How would Wainwright view those walking his Lake District fells today?
Chris Butterfield/Ken ShepherdThe Christmas break is a busy time for the Lake District, with holidaymakers and day-trippers taking advantage of a bit of down time to "tick a Wainwright" - the practice of climbing one of 214 peaks featured in Alfred Wainwright's famous guides. But what would the man who became synonymous with these fells think of the practice today?
Alfred Wainwright is known for painstakingly compiling the seven volumes of his Pictorial Guide to the Lakeland Fells, complete with hand-drawings detailing the features of the peaks.
He fell in love with the fells during his first trip to the Lake District in 1930, aged just 23, at a time when few were found wandering the paths.
It was an experience he recalled in a series of interviews broadcast before his death and recently re-released as part of a Secret Cumbria podcast on BBC Sounds.
"I found it so wonderful," he said. "I never dreamt that there could be a landscape like that - I think that was the incident that changed my life."

Brought up among the mills and factories in Blackburn, Lancashire, he had never been able to afford to get out of the town until then.
When he managed to save £5, he headed for the Lake District, where he lodged in a bed and breakfast for just five shillings.
According to an inflation calculator by the Bank of England, it would be about £14 in today's money - barely enough to pay for a night's camping now.
'Alone all day'
David Rigg owned Titus Wilson in Kendal, which printed Wainwright's books for 40 years.
"He very much enjoyed the fact that he opened up the fells for an awful lot of people who wouldn't have had the confidence or the nerve to go on a fell walk," he says.
Even in his lifetime, the popularity of the Lake District changed dramatically, as Wainwright hints to in one of his later interviews before his death in 1991, aged 84.
"Of course, once you're out of the valleys then it's just as it used to be, you can be on your own all day along the fells and enjoy everything," he said.
Chris ButterfieldThe Lake District is now a Unesco World Heritage site, with 18 million visitors annually.
Irresponsible parking and traffic are among the biggest issues facing the national park today, with seasonal buses travelling to hotspots to try and ease pressure on the roads - a practice that Wainwright would likely have approved of.

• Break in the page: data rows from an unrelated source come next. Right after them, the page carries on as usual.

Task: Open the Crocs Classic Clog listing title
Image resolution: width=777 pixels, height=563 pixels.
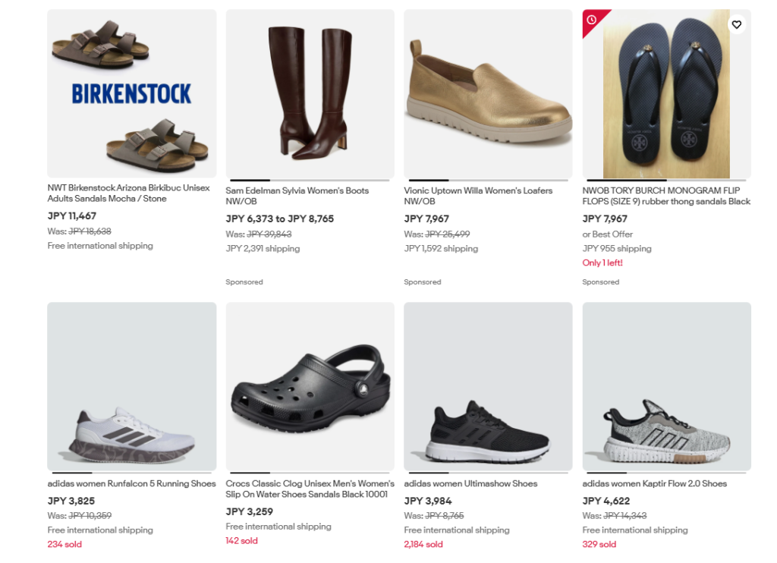Action: (310, 486)
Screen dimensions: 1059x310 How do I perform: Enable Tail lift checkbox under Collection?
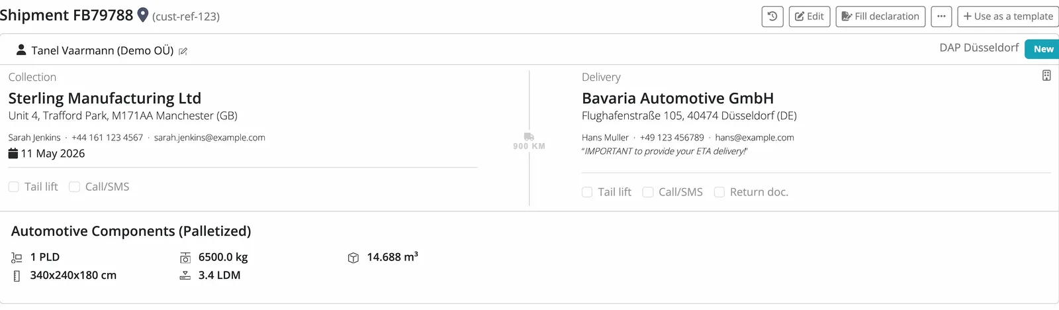click(14, 187)
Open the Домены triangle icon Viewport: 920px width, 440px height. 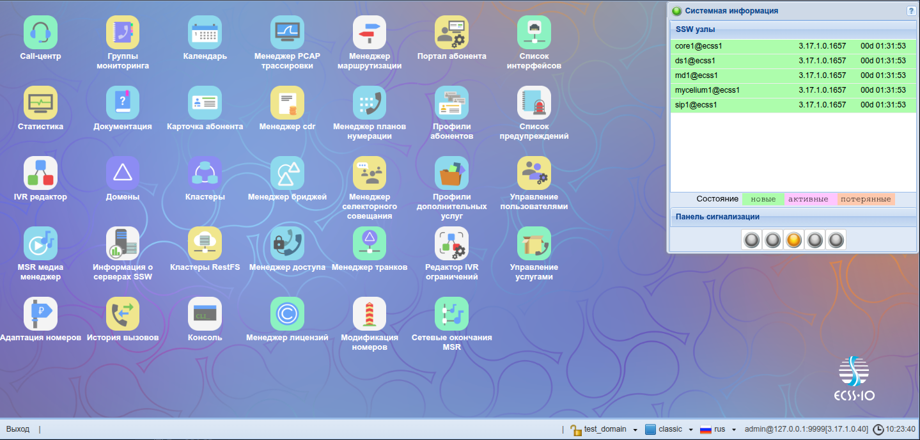[x=123, y=173]
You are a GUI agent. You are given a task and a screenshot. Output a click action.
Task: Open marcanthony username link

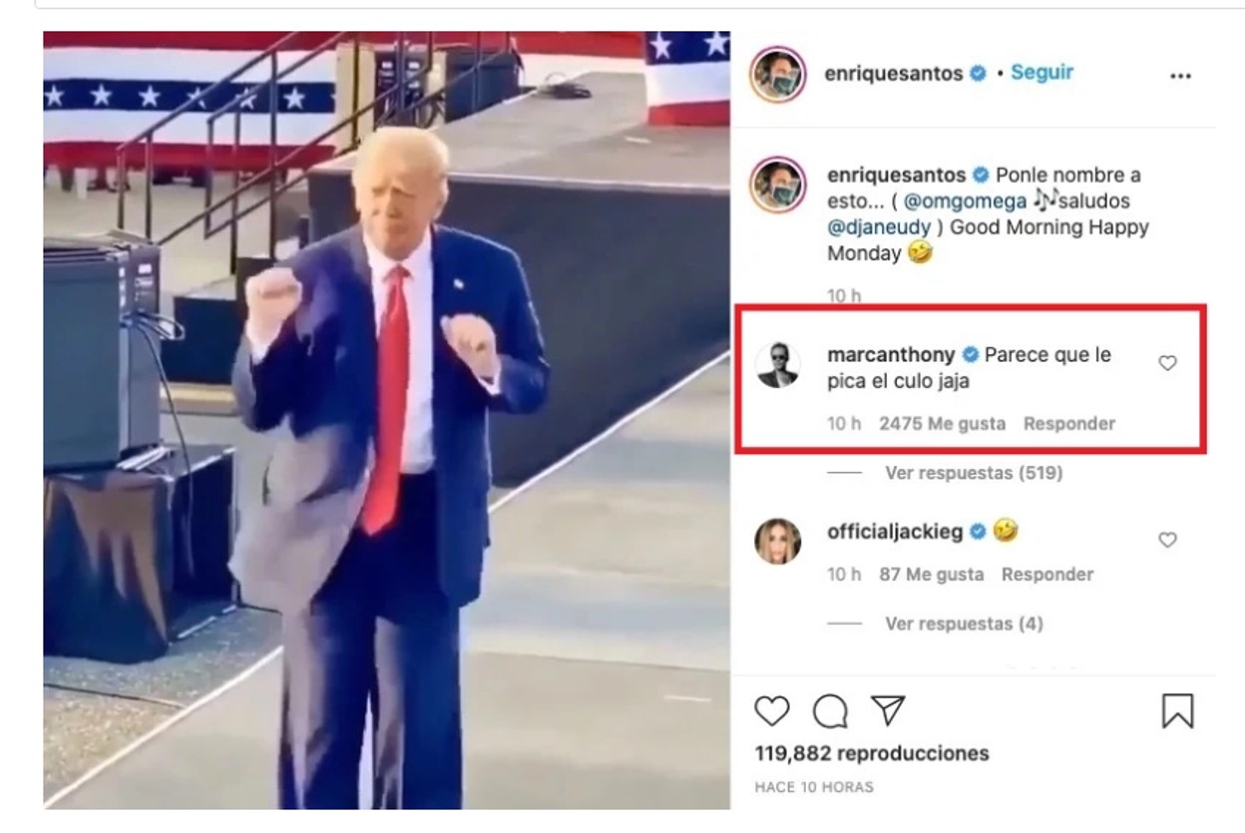[x=891, y=354]
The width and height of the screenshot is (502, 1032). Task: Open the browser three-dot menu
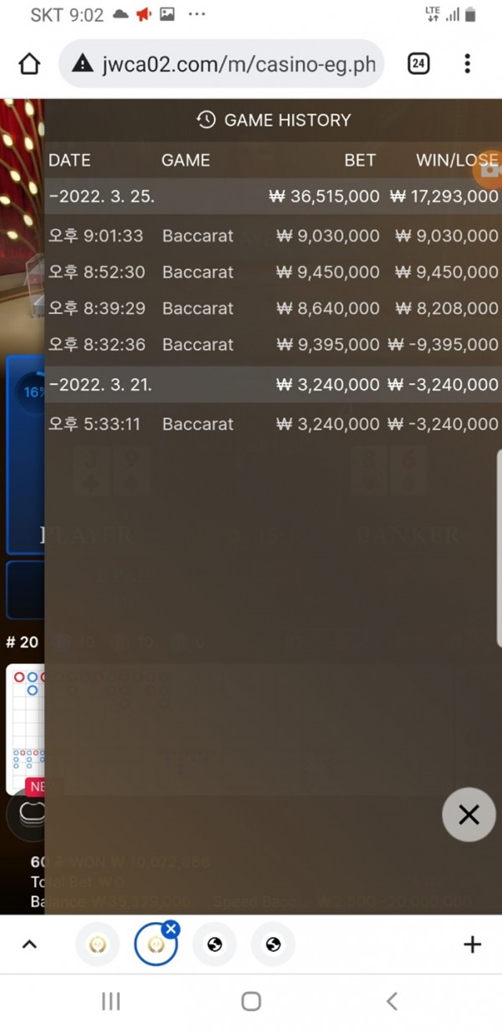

Before moving to Kendal in 1941, he would come to the Lakes on the first bus from Blackburn and return home on the last one of the day.
"He never drove, he never had a car," recalls Mr Rigg.
"[He] encouraged people out all over the Lake District and I think that's what he was proud of - how much pleasure he caused to tens of thousands of people by encouraging them to go for a walk, not pollute the environment, not do anything with machinery, get on a bus and go for a walk."
Another issue that comes with high levels of tourism is the pressure on mountain rescue services, which reported a record number of call-outs in 2024 to help lost and injured walkers.
Lost walkers were exactly what prompted Wainwright to first start compiling his guide books.
In one interview he said: "Although there weren't many people walking [the fells] in those days, I was always coming across people who were lost - there were no guide books of the fells and it was important that there should be."
Wainwright was trying to fix an issue that is still affecting the Lakes today.
On one hand, the landscape has barely changed since his first days climbing his beloved fells, but on the other, how people do it - and how many people want to do it - is proving a challenge.
Chris ButterfieldWhat would Wainwright think of today's Lake District? He certainly made it more accessible and tried to give people the tools to enjoy it responsibly.
An anecdote by sculptor Clive Barnard may go some way to answer that question.
When Wainwright asked him if he walked with his dog in the Lakes, the sculptor said he did not.
Asking if he should, Wainwright told him he "definitely" should not.
"He said it distracts - a dog distracts, a child distracts. He said somebody walking with you distracts because they want to talk to you," Barnard recalls.
"He said, 'I've got eyes, I can see and I want to see, but they want to tell me what they see - and somehow the magic is lost'."